- Problem to work on: Render the listing as a numbered list, from the line containing "Task: Tick the Transparent checkbox in Box" through the final line of the listing, both included, and leave out the blank lines.

- Given data:
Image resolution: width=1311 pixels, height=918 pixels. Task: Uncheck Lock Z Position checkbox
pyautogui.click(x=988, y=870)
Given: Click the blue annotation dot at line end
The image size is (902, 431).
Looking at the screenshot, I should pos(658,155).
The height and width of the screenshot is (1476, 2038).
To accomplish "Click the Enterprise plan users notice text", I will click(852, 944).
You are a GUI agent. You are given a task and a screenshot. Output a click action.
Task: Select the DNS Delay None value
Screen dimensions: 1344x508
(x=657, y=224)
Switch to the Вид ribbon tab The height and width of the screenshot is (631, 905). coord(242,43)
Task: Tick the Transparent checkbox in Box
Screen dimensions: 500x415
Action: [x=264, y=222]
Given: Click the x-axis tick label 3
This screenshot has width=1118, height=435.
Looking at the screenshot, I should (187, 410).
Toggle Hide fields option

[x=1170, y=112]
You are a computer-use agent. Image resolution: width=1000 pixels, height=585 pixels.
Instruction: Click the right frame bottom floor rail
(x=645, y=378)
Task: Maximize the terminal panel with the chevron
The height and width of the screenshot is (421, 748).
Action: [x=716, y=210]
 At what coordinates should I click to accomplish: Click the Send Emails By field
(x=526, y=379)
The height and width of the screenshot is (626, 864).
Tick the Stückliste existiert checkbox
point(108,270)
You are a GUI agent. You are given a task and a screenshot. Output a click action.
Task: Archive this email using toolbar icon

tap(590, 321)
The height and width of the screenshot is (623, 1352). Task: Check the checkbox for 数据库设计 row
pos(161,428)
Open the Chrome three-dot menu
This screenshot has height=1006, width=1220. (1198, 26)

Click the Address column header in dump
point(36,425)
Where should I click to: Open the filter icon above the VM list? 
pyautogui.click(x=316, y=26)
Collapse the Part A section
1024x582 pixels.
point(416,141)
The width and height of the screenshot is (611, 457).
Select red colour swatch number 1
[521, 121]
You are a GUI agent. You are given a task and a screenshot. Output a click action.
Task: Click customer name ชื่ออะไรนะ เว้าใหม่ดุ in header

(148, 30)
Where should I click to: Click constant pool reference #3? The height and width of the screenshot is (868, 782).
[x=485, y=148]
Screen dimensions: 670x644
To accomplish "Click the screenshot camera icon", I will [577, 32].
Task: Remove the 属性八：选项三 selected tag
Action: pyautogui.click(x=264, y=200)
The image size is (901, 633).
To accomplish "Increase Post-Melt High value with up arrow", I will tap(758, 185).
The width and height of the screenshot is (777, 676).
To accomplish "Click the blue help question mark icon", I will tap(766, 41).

- Answer to the problem:
1. Task: Tick the Transparent checkbox in Box
2. Screen dimensions: 500x415
3. Action: [x=264, y=222]
4. Given: Click the x-axis tick label 3
5. This screenshot has width=1118, height=435.
6. Looking at the screenshot, I should (187, 410).
7. Toggle Hide fields option
8. [x=1170, y=112]
9. You are a computer-use agent. Image resolution: width=1000 pixels, height=585 pixels.
10. Instruction: Click the right frame bottom floor rail
11. (x=645, y=378)
12. Task: Maximize the terminal panel with the chevron
13. The height and width of the screenshot is (421, 748).
14. Action: [x=716, y=210]
15.  At what coordinates should I click to accomplish: Click the Send Emails By field
16. (x=526, y=379)
17. The height and width of the screenshot is (626, 864).
18. Tick the Stückliste existiert checkbox
19. point(108,270)
20. You are a GUI agent. You are given a task and a screenshot. Output a click action.
21. Task: Archive this email using toolbar icon
22. tap(590, 321)
23. The height and width of the screenshot is (623, 1352). Task: Check the checkbox for 数据库设计 row
24. pos(161,428)
25. Open the Chrome three-dot menu
26. This screenshot has height=1006, width=1220. (1198, 26)
27. Click the Address column header in dump
28. point(36,425)
29. Where should I click to: Open the filter icon above the VM list? 
30. pyautogui.click(x=316, y=26)
31. Collapse the Part A section
32. 1024x582 pixels.
33. point(416,141)
34. The width and height of the screenshot is (611, 457).
35. Select red colour swatch number 1
36. [521, 121]
37. You are a GUI agent. You are given a task and a screenshot. Output a click action.
38. Task: Click customer name ชื่ออะไรนะ เว้าใหม่ดุ in header
39. (148, 30)
40. Where should I click to: Click constant pool reference #3? The height and width of the screenshot is (868, 782).
41. [x=485, y=148]
42. Screen dimensions: 670x644
43. To accomplish "Click the screenshot camera icon", I will [577, 32].
44. Task: Remove the 属性八：选项三 selected tag
45. Action: pyautogui.click(x=264, y=200)
46. The image size is (901, 633).
47. To accomplish "Increase Post-Melt High value with up arrow", I will tap(758, 185).
48. The width and height of the screenshot is (777, 676).
49. To accomplish "Click the blue help question mark icon", I will tap(766, 41).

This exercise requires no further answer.